** Consegne **
[1] Riscrivi il tratto del brano sulla periferia che va da "Le relazioni e" fino a "luglio e agosto.", sostituendo "falegnameria" con "officina".
[2] Secondo il brano sulla periferia, in quale film di Wim Wenders compare il cercatore di suoni?

** Estratto della pagina **
┌────────

Vedo i fiori disposti in modo istericamente ordinato, con graticci e piante ancorate debolmente alle ringhiere, non vedo mai gli interni ma percepisco e rammendo con il filo della mia memoria la vita della periferia. La ricordo sospesa, come questo tempo, e densa di potenzialità espresse nel fai-da-te, quando il lavoro coesisteva con l’abitazione, dove si immagazzinava di tutto e si produceva di tutto.
Conosco bene quelle sonorità e, se fossi il cercatore di suoni di Wim Wenders in Lisbon Story, saprei dove trovarli: lui che ferma il microfono della presa diretta sul bordo del mare o fra la rigida città di fondazione Pombalina, e il Barrio tortuoso che accompagna la città antica.
Le relazioni e le melodie sono intimamente legati fra loro, sono amici che finalmente ritornano: non è la Vucciria e nemmeno Spaccanapoli, non è sciabordio del lungomare ligure né i silenzi dei boschi alpini, ma sono quelli del ghiaino dei vialetti del rosario, delle frasche, della falegnameria che invade i silenzi, o il martello dello scalpellino che squarcia il sole di luglio e agosto.

└────────

** Blocco dati **
┌────────

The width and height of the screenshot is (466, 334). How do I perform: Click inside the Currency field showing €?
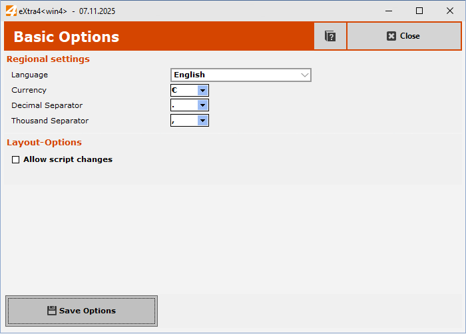coord(184,90)

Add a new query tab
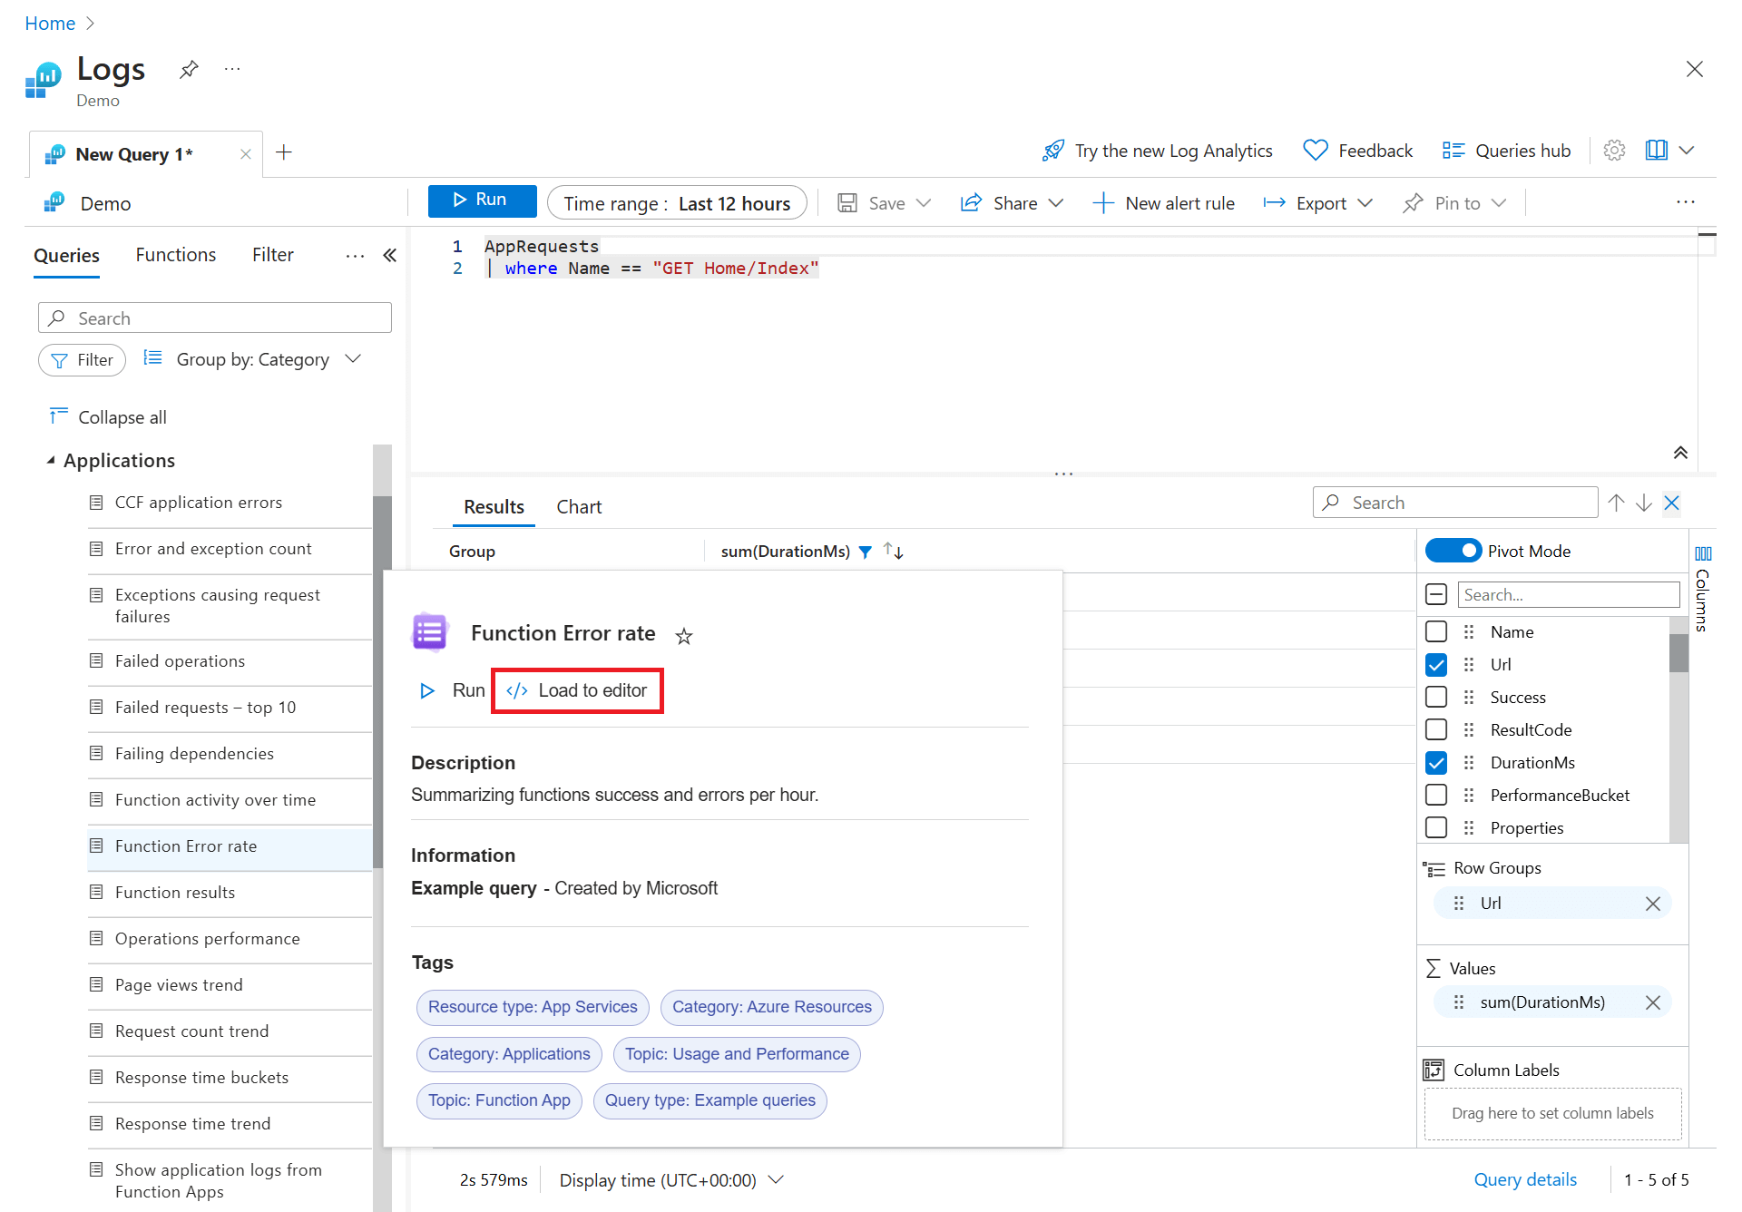coord(284,152)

└────────

** Soluzioni **
[1]
Le relazioni e le melodie sono intimamente legati fra loro, sono amici che finalmente ritornano: non è la Vucciria e nemmeno Spaccanapoli, non è sciabordio del lungomare ligure né i silenzi dei boschi alpini, ma sono quelli del ghiaino dei vialetti del rosario, delle frasche, della officina che invade i silenzi, o il martello dello scalpellino che squarcia il sole di luglio e agosto.

[2] In Lisbon Story.